(Input material)

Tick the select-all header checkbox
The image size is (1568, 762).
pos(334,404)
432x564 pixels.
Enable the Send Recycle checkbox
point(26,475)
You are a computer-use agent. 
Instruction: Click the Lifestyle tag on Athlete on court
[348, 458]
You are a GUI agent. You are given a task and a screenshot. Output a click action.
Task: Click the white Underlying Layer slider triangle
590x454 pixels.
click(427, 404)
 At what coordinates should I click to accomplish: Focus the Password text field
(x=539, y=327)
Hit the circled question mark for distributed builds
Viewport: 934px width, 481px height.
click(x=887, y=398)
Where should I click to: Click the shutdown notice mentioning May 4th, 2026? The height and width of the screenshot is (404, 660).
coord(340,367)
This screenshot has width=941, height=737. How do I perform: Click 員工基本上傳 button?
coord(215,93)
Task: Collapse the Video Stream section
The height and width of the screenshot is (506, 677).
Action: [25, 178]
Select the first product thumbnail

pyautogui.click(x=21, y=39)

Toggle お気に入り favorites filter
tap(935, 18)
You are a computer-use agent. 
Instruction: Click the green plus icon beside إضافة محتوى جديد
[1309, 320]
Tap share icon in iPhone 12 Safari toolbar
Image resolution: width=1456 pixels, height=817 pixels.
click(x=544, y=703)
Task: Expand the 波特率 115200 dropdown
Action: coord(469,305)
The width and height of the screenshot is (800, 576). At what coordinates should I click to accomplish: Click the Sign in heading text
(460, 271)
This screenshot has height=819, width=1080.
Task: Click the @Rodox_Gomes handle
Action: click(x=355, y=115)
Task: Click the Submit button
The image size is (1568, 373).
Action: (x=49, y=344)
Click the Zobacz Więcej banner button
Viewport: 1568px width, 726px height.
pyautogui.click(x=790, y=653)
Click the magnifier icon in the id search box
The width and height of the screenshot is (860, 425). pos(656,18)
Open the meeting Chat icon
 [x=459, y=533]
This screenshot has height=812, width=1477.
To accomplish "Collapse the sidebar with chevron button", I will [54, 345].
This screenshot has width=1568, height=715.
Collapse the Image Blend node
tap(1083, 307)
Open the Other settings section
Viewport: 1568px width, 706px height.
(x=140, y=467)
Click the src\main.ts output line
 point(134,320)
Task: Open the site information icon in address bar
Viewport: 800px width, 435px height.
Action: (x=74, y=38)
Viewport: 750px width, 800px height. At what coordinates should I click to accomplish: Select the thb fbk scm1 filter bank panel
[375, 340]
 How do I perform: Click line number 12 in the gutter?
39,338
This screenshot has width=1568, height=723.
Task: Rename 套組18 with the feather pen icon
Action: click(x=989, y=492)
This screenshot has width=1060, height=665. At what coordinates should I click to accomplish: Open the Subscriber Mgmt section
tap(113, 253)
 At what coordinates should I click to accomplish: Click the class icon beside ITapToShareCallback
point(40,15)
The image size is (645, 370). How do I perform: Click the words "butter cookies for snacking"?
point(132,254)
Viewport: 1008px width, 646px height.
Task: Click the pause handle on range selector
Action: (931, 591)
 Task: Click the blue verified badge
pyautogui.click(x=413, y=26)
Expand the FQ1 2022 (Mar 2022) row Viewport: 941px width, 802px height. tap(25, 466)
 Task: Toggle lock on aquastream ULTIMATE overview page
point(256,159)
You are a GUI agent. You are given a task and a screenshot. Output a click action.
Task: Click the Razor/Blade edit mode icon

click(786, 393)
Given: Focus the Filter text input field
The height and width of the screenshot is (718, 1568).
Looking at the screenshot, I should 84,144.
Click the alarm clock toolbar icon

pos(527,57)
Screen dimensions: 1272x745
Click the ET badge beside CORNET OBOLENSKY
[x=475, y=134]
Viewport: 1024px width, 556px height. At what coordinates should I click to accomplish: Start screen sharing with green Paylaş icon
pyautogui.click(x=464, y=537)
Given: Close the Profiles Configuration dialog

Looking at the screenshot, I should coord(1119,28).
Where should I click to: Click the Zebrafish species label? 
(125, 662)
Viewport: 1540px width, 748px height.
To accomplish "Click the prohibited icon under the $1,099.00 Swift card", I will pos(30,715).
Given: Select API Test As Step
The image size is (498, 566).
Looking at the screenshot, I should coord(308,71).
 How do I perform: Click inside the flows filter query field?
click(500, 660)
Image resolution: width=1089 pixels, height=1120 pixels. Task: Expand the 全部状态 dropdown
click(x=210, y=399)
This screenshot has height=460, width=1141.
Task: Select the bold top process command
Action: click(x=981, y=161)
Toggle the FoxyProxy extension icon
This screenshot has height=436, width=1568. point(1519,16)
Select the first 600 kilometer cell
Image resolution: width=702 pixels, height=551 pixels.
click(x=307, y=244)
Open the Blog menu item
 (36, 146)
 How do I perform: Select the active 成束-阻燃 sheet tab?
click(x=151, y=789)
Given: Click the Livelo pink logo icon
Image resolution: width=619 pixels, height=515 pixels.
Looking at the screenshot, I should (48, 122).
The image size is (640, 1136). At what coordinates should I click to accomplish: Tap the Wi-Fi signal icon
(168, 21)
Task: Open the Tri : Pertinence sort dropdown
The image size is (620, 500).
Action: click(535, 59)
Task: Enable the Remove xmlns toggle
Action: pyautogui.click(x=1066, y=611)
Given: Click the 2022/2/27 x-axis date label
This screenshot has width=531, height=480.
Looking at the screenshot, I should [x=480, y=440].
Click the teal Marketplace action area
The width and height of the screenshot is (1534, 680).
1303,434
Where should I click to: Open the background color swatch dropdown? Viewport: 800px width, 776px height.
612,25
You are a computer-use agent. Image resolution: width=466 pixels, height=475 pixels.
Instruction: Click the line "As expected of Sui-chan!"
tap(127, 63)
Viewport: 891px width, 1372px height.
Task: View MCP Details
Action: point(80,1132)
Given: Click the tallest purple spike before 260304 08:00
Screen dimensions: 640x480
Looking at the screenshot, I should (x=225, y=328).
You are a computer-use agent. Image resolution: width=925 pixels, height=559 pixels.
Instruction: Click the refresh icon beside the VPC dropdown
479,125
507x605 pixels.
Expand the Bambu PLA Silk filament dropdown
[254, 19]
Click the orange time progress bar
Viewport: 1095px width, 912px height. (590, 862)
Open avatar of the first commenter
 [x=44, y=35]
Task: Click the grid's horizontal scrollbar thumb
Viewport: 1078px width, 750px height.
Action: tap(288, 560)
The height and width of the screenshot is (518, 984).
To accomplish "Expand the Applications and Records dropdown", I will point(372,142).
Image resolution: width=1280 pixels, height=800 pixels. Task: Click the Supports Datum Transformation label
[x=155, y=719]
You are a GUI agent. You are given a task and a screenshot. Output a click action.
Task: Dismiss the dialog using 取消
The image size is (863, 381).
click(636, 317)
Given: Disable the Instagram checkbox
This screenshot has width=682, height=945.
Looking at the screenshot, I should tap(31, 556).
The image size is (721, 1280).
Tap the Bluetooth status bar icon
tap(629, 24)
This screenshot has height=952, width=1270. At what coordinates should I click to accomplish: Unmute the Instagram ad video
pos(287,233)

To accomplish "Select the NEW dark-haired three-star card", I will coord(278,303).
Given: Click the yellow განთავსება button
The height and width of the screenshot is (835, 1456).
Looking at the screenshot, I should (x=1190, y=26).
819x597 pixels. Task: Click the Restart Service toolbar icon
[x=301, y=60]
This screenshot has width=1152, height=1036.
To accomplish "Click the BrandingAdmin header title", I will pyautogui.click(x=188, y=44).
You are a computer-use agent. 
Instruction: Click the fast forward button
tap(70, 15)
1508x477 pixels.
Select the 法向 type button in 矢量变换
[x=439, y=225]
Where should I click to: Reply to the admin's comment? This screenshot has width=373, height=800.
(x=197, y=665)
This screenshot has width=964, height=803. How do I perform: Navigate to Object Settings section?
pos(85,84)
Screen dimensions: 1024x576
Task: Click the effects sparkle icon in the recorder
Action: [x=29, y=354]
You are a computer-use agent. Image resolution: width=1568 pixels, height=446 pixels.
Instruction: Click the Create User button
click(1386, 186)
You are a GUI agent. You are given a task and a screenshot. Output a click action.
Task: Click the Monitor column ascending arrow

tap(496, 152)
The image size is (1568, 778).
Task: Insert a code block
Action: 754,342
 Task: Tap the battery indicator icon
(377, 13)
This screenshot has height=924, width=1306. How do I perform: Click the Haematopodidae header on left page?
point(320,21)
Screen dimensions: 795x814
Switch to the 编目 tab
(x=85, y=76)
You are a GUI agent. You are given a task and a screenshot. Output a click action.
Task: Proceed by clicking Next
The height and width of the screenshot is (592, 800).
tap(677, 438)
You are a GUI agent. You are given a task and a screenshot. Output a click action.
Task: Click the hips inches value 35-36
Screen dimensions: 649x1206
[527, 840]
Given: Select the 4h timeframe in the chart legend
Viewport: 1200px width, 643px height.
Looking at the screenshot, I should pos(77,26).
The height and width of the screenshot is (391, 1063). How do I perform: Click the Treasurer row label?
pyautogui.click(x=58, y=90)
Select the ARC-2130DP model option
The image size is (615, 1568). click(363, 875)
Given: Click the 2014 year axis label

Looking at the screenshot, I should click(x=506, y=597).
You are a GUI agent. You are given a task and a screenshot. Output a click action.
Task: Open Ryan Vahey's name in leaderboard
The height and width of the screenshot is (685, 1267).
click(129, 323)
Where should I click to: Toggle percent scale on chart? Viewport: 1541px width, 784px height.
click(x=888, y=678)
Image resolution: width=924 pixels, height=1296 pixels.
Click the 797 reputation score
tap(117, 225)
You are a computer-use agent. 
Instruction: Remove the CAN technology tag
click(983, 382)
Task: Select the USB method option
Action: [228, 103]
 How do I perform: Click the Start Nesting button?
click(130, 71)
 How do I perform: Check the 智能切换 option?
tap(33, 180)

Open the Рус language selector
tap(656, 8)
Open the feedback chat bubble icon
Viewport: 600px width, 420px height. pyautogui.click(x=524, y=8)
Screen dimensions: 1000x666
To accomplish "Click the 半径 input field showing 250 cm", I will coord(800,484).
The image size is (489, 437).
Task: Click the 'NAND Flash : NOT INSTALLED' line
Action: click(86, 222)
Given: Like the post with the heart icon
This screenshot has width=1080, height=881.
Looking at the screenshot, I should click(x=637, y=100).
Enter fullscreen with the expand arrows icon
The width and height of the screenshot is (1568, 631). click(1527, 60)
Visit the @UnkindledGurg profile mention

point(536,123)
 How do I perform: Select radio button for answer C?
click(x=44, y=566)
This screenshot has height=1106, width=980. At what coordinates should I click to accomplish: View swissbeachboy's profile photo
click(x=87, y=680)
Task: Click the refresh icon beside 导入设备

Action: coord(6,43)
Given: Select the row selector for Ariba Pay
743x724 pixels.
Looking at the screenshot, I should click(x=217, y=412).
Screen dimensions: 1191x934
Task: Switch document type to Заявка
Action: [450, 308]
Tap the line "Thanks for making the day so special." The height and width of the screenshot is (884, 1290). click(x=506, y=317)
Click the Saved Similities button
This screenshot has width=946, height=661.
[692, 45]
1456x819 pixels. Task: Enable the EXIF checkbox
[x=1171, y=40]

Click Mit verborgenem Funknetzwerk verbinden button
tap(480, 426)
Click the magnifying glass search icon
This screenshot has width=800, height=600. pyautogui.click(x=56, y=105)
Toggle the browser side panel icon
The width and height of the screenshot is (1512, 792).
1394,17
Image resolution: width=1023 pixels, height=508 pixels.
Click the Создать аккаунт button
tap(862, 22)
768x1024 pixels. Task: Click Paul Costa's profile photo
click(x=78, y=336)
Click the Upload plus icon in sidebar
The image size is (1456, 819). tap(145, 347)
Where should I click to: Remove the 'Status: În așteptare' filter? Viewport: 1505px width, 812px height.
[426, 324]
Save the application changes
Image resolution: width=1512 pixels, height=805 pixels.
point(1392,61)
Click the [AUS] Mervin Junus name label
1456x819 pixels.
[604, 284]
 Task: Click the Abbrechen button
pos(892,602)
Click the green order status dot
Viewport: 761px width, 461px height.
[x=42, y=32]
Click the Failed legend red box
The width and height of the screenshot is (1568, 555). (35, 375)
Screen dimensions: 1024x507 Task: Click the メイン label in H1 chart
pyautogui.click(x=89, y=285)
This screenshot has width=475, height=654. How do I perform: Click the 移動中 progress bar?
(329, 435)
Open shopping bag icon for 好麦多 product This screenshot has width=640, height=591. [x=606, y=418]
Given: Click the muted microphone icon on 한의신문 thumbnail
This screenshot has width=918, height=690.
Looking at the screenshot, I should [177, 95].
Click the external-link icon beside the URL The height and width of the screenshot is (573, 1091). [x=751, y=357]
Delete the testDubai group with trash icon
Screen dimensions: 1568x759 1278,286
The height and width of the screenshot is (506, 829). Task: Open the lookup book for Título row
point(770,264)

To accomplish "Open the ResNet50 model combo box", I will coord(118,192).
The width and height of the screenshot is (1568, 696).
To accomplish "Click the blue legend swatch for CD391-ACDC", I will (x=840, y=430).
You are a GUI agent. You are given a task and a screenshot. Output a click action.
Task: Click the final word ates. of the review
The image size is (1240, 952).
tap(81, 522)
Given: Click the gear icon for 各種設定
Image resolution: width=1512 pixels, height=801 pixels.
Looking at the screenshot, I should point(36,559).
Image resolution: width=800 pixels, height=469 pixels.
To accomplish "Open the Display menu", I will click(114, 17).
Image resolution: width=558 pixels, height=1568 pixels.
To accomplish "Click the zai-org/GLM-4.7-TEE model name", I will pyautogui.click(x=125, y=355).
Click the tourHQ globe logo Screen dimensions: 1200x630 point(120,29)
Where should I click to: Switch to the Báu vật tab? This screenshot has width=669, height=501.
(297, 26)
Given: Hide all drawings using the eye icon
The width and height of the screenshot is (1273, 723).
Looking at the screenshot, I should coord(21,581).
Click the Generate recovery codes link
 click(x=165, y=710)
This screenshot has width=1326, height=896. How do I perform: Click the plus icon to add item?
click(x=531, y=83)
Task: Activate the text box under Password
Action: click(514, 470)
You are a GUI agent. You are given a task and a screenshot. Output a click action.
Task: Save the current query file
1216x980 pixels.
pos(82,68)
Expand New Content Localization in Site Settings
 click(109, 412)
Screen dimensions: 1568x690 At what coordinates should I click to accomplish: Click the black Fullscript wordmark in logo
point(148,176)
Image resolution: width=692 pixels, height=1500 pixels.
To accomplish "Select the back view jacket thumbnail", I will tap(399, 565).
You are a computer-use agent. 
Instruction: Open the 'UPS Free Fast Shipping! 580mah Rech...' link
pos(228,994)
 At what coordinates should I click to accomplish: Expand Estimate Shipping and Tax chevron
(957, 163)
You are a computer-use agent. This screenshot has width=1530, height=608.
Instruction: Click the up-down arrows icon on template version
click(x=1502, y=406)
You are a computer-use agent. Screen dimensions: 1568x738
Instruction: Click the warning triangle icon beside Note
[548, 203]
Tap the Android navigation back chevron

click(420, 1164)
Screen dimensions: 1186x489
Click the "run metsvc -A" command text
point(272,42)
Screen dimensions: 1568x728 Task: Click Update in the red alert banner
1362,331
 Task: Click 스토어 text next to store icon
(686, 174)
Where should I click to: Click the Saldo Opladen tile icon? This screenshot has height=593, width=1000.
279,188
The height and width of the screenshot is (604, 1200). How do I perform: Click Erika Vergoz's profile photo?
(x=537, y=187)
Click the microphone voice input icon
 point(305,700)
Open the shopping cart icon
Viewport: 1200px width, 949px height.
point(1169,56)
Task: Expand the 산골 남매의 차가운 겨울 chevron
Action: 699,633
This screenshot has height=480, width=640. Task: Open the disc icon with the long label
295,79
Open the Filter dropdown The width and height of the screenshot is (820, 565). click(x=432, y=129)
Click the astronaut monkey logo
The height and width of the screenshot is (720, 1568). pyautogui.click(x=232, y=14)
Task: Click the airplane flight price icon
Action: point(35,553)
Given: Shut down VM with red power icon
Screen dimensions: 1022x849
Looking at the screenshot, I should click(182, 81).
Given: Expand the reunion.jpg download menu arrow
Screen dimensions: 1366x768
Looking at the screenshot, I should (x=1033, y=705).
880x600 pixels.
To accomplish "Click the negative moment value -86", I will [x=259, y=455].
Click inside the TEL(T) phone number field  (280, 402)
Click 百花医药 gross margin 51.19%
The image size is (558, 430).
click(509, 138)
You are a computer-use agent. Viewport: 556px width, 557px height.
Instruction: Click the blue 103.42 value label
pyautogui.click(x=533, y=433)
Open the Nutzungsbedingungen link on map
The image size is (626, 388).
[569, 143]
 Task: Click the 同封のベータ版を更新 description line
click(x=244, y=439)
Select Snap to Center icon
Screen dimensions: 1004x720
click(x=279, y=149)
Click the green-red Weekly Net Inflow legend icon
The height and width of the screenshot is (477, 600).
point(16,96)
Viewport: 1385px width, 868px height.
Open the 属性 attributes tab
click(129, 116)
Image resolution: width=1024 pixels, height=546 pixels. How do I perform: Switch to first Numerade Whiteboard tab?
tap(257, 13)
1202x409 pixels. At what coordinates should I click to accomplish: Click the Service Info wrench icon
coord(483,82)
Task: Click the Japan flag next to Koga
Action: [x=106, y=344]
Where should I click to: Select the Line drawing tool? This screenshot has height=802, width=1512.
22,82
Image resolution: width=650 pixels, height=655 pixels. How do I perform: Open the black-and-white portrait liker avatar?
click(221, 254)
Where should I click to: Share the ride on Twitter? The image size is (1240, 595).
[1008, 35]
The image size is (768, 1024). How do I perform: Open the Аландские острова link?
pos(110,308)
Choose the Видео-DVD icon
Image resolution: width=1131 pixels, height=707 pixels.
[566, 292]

(Requirement)
Starting at the line that has "Task: Click the hips inches value 35-36" and ending at the line that has "Screen dimensions: 1000x666", please write out the lines above exactly, leaving out all others.

(Solution to this problem)
Task: Click the hips inches value 35-36
Screen dimensions: 649x1206
[527, 840]
Given: Select the 4h timeframe in the chart legend
Viewport: 1200px width, 643px height.
Looking at the screenshot, I should pos(77,26).
The height and width of the screenshot is (391, 1063). How do I perform: Click the Treasurer row label?
pyautogui.click(x=58, y=90)
Select the ARC-2130DP model option
The image size is (615, 1568). click(363, 875)
Given: Click the 2014 year axis label

Looking at the screenshot, I should click(x=506, y=597).
You are a GUI agent. You are given a task and a screenshot. Output a click action.
Task: Open Ryan Vahey's name in leaderboard
The height and width of the screenshot is (685, 1267).
click(129, 323)
Where should I click to: Toggle percent scale on chart? Viewport: 1541px width, 784px height.
click(x=888, y=678)
Image resolution: width=924 pixels, height=1296 pixels.
Click the 797 reputation score
tap(117, 225)
You are a computer-use agent. 
Instruction: Remove the CAN technology tag
click(983, 382)
Task: Select the USB method option
Action: [228, 103]
 How do I perform: Click the Start Nesting button?
click(130, 71)
 How do I perform: Check the 智能切换 option?
tap(33, 180)

Open the Рус language selector
tap(656, 8)
Open the feedback chat bubble icon
Viewport: 600px width, 420px height. pyautogui.click(x=524, y=8)
Screen dimensions: 1000x666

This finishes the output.